Unfortunately, diplomacy and whatever commitments Hamas may make are small comfort to the public, especially to Israel’s southern residents whose lives are most drastically affected and threatened.
Hamas’s charter repeatedly commits the organization to violence against Israel and Jews, with the aim of Israel’s destruction.
For nearly 27 years it has remained faithful in word and deed to those goals, regardless of past cease-fires.
Hamas’ lack of tolerance for dissent or opposition to its rule in Gaza means that it need not heed the concerns of Gazans who may be suffering from battle fatigue.
The international community’s unique commitment to obsess over, scrutinize and criticize Israeli use of force provides Hamas with a diplomatic shield for its aggression.
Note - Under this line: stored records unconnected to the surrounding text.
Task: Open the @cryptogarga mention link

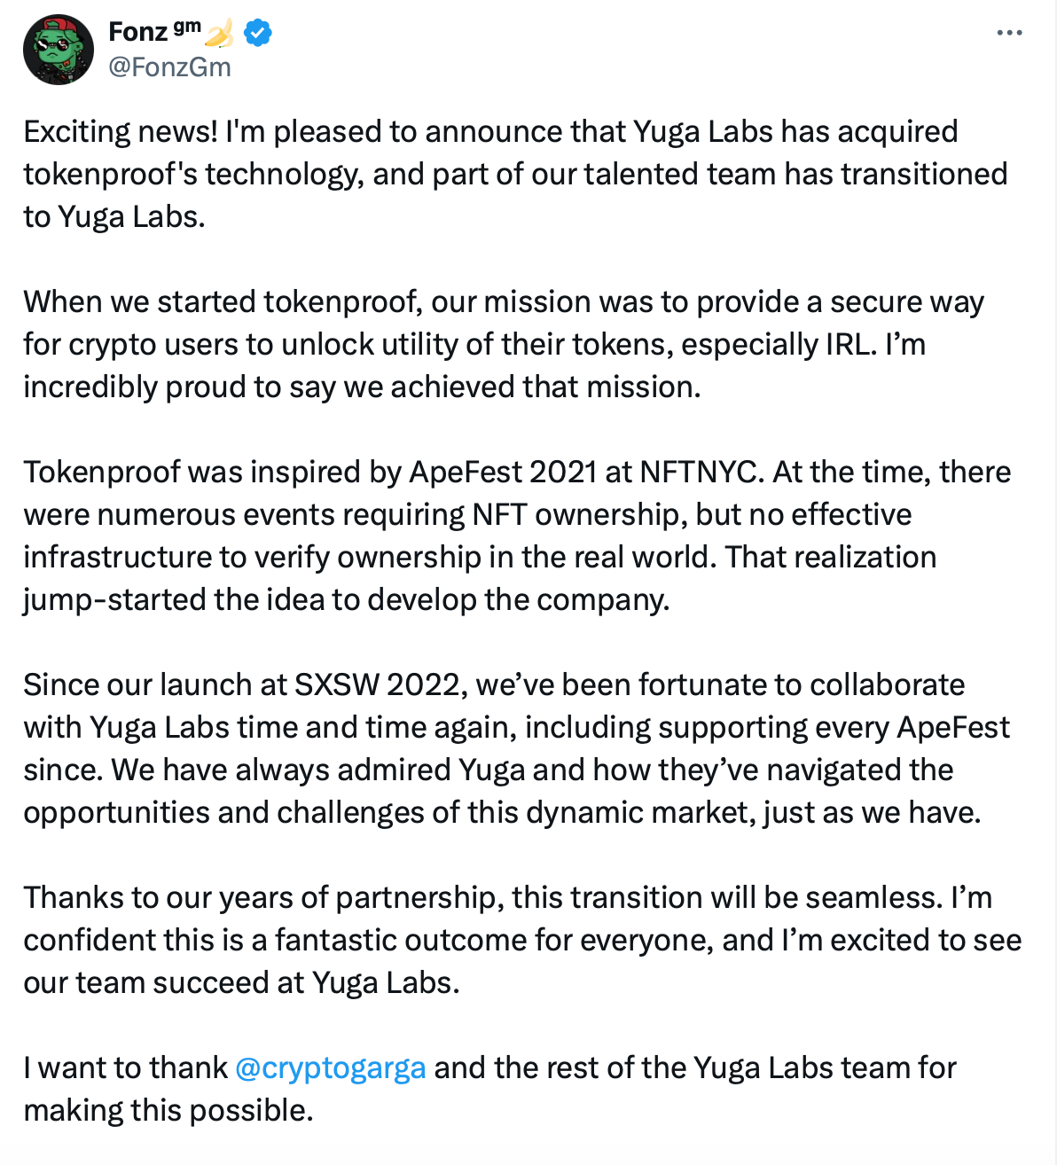Action: (x=331, y=1067)
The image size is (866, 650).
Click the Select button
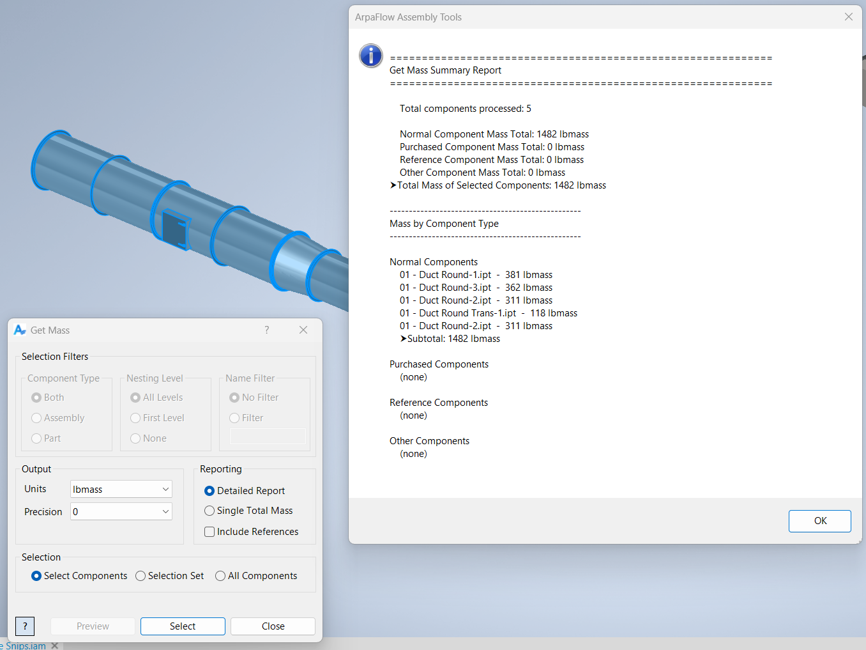coord(183,626)
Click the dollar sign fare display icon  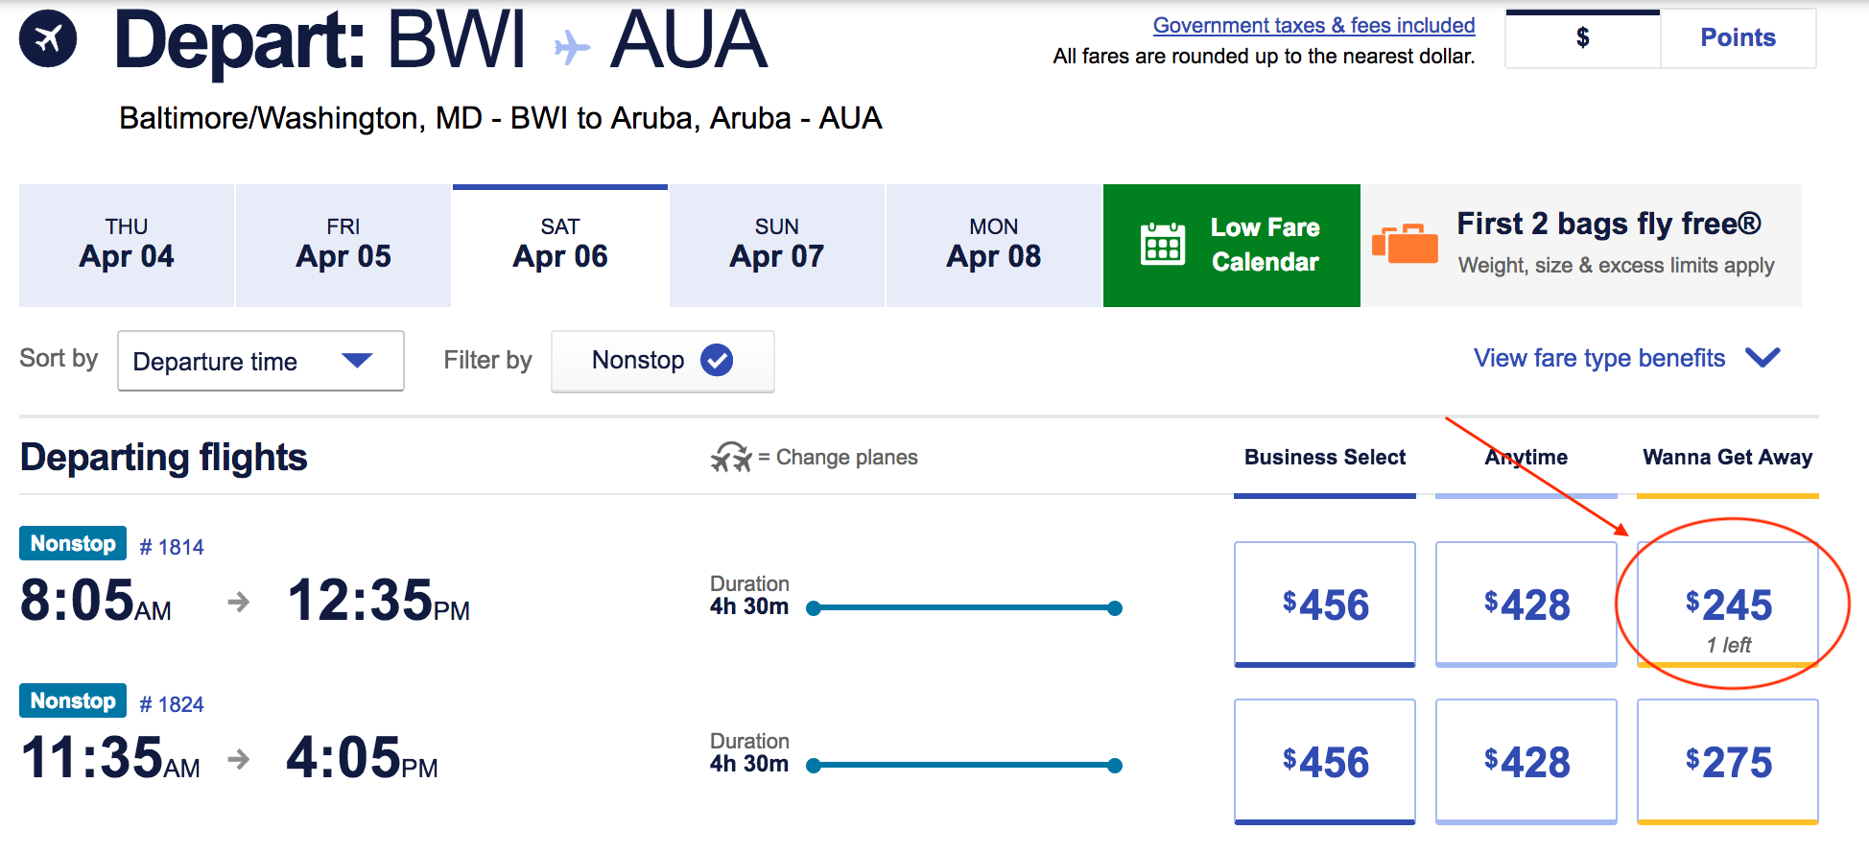tap(1581, 38)
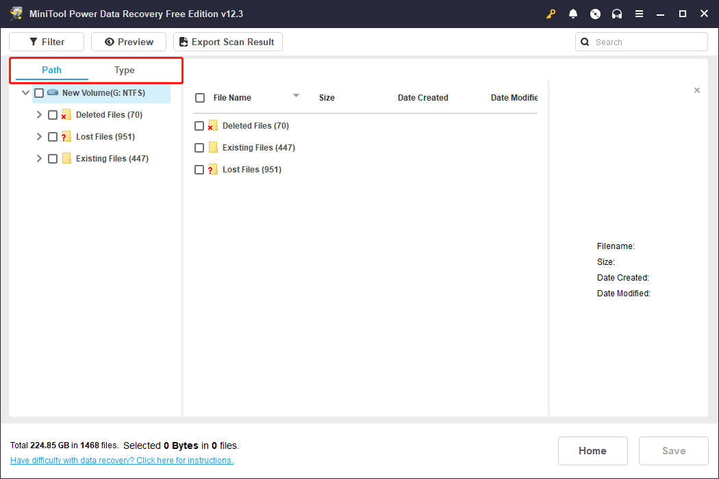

The lack of Israeli presence in Gaza since 2005 means that Hamas and other terrorists operate freely there. They can store and fire rockets, train operatives, construct underground tunnels, and otherwise prepare for terror attacks or the next round of conflict with little obstruction and often without detection.
And Israel’s adoption of the no-military- solution policy, as displayed by its reluctance to engage in a decisive battle with the terror group in the style of Operation Peace for the Galilee or Operation Defensive Shield provides Hamas with a certain immunity from military defeat.
So no matter what is agreed to in negotiations, when it is ready, Hamas will be free to commit more acts of terrorism and send Israelis fleeing to shelters.
In other words, Israelis must finally accept the reality that was inaugurated with the withdrawal from Gaza in 2005. The state of Gaza exists. It is ruled by religious fanatics.
Its constitution calls to terrorize and destroy us, even at the expense of its people’s welfare, and it will do so at will. And most importantly, it is not going anywhere anytime soon.
The author is Likud Central Committee member and an attorney.